In the final chapter, I propose ways in which both victims and non-victims should approach victimhood to ensure its constructive role. I argue that, under certain conditions, victims may have obligations to accept and harness their victimhood to effectively resist oppression. I also propose normative standards for their victimhood-based political engagements. Furthermore, I argue for certain ways in which non-victims have obligations to respond to victims' claims.
Papers
"Victimhood as a Positive Political Resource" (Revised & Resubmitted at European Journal of Political Theory)

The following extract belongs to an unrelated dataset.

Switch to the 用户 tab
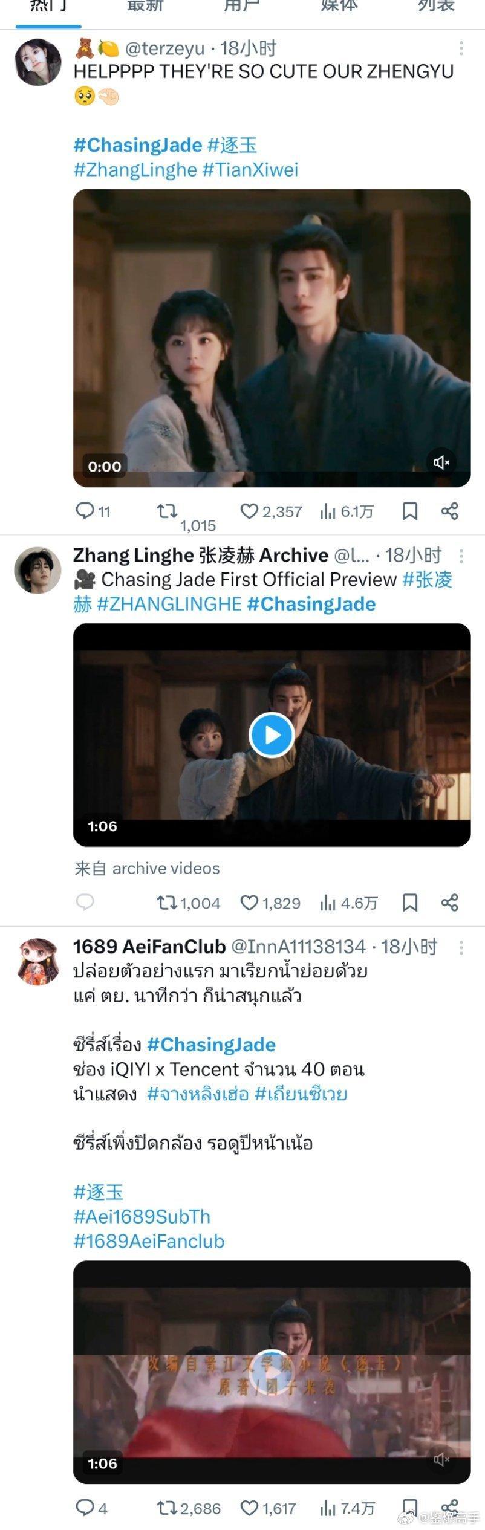Image resolution: width=485 pixels, height=1530 pixels. [x=242, y=6]
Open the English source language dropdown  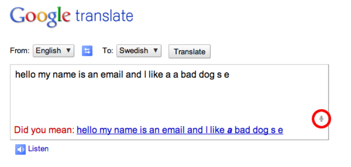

Abstract: Victimhood is commonly deemed negative. The dominant account of victimhood argues that leveraging victimhood involves asserting the moral superiority of the weak, leading to an oversimplification of complex political matters into moral binaries of good versus evil. According to this perspective, victimhood traps victims in a perennial position of weakness, thereby diminishing their agency. This paper challenges this negative perspective and argues that victimhood can enhance agency, serving as a positive political resource. When victimhood involves the acknowledgment of inherent vulnerability shared by all individuals, whether they are victims or non-victims, and concerns the unjust distributions of vulnerability experiences, it can empower individuals to overcome excessive self-doubt and transform their victimization into a political agenda. By examining the subway protests organized by Korean Solidarity Against Disability Discrimination activists, I demonstrate how recognizing the agency-enhancing potential of victimhood helps us better understand the political significance of these actions.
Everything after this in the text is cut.